• Stated goal: Quote the entries below word for word, leaving out the picture.

• Data:
_ _ _

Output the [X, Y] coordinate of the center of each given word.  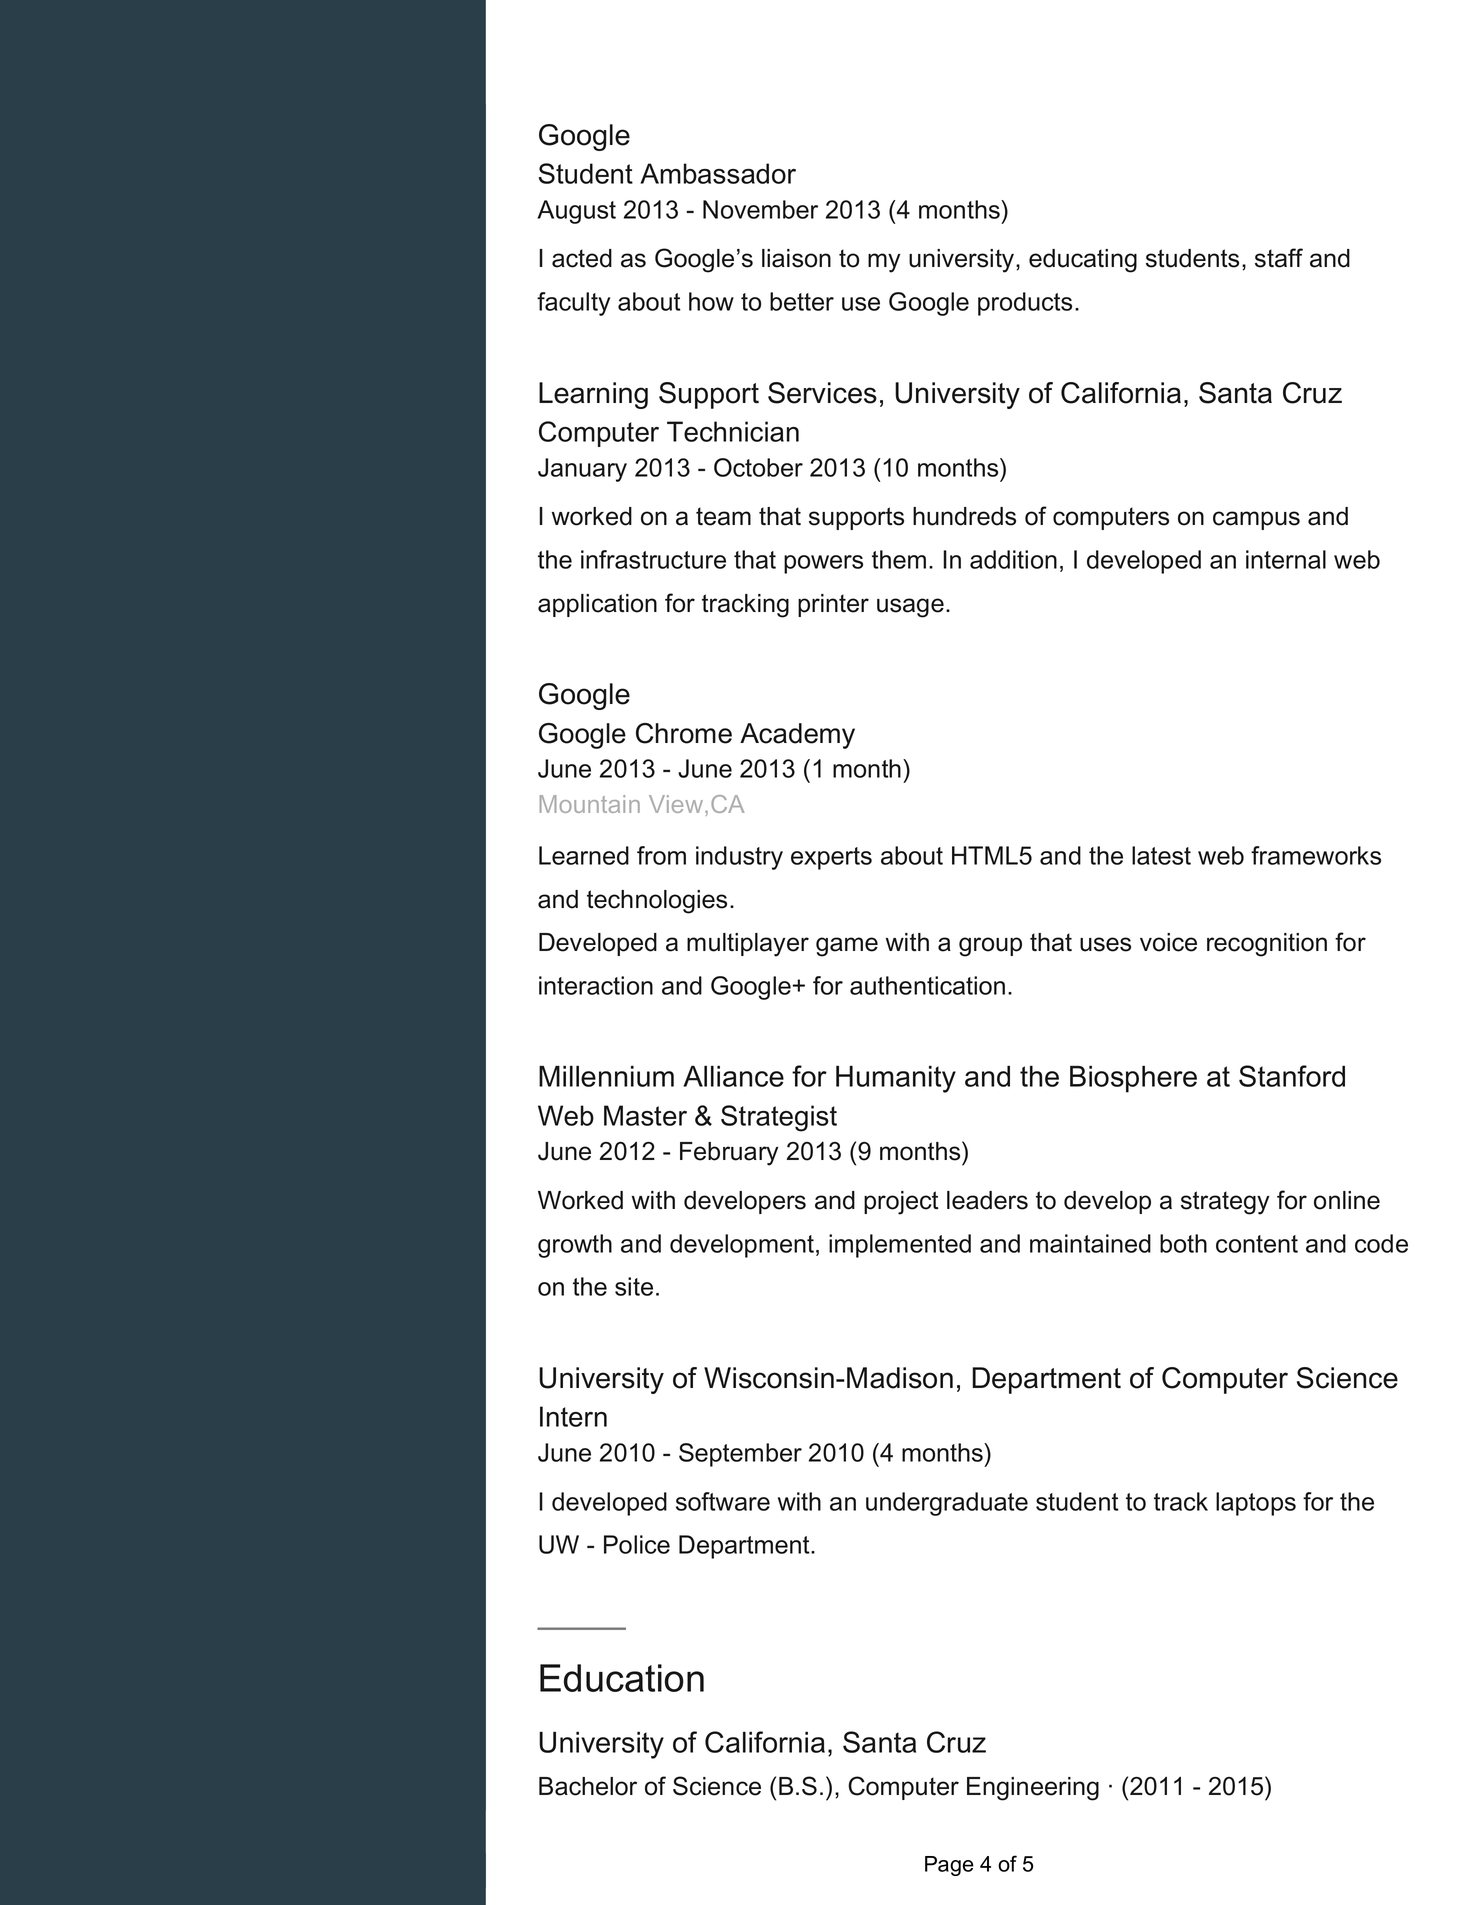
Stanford [1292, 1076]
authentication [927, 985]
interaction [596, 985]
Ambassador [718, 173]
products [1025, 304]
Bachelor [588, 1786]
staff [1279, 258]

_ _ _

• Exercise solution:
Output the [X, Y] coordinate of the center of each given word.  
Stanford [1292, 1076]
authentication [927, 985]
interaction [596, 985]
Ambassador [718, 173]
products [1025, 304]
Bachelor [588, 1786]
staff [1279, 258]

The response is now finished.